One thing that you won’t find right now, however, are weekend hours. Yes—after all this time in professional kitchens and on his own food truck, Chouinard is only open during perhaps the most ideal hours for a restauranteur to also have a life outside a kitchen: Monday-Friday, 11am-3pm.

“It’s still super long hours just because I’m starting out,” he says, between pre-opening work, ingredient prep, and cleaning. “But being that it’s lunch, I do get to get out for dinner time. And I have my nights off. And that’s so ideal for me because I have not had that for my entire adult life.”

The hours are also ideal for folks working downtown, especially as lunch hours have been curbed or cut at many of the area’s other eateries.

“As long as I can make a living and keep these doors open, that’s really what I’m gonna try and stick with. Just because it is nice to have a life outside of work,” he says. “I’ve never, ever looked forward to the weekend before in my whole life. And now I’ve got a taste of what it’s like to be Monday through Friday. And it’s nice.”
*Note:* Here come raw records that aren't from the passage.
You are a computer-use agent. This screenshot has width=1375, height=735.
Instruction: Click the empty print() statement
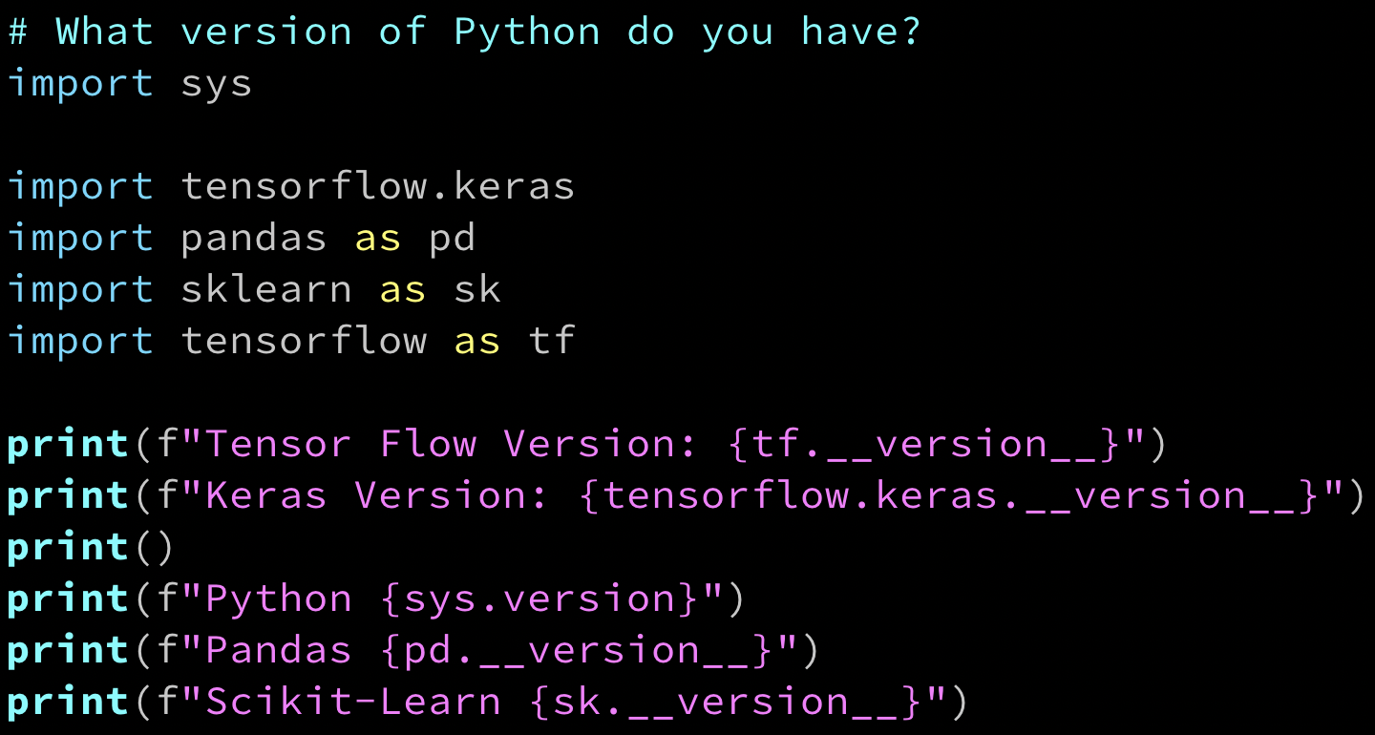[x=86, y=546]
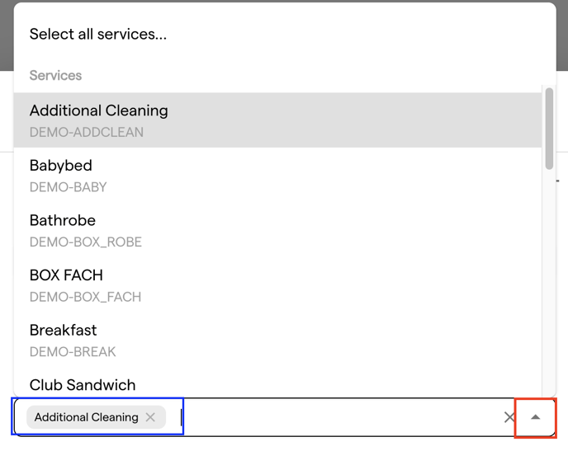Click the services list scrollbar thumb
568x451 pixels.
(x=549, y=129)
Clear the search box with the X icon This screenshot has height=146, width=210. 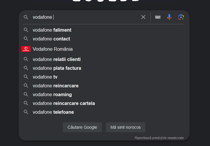pyautogui.click(x=143, y=17)
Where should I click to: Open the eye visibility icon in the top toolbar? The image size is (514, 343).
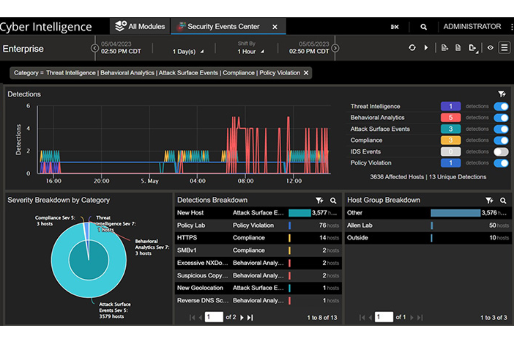pos(490,48)
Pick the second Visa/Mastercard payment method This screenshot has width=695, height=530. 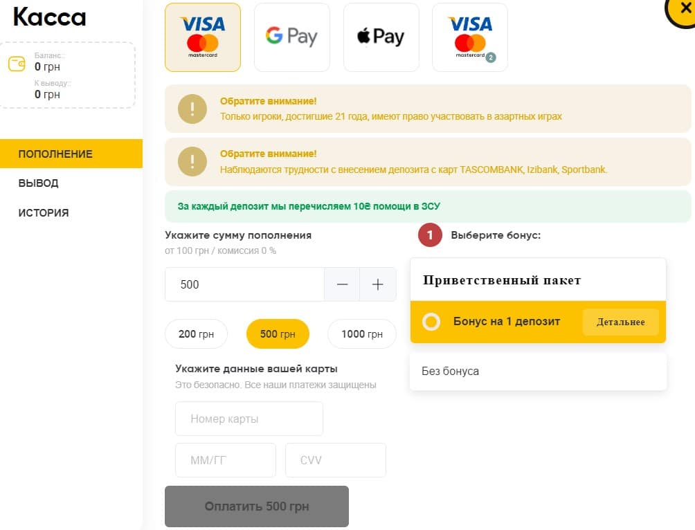pyautogui.click(x=469, y=37)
It’s also nice working in a space that has so much local history, which Chouinard is certainly very aware of, noting that former tenants like the owners of Cook’s House and Sparks BBQ do stop in for lunch on occasion.

“It seems like that a lot of the restaurants that go in there end up going into a bigger building, doing bigger things. And I don’t know if that's my plan, at least not for the next five years,” he says. “I’ve had a real lust for [this] building for a long time. Now that I’m in it, I really like the way it feels.”

Find the Chubby Unicorn at 439 East Front St. in Traverse City.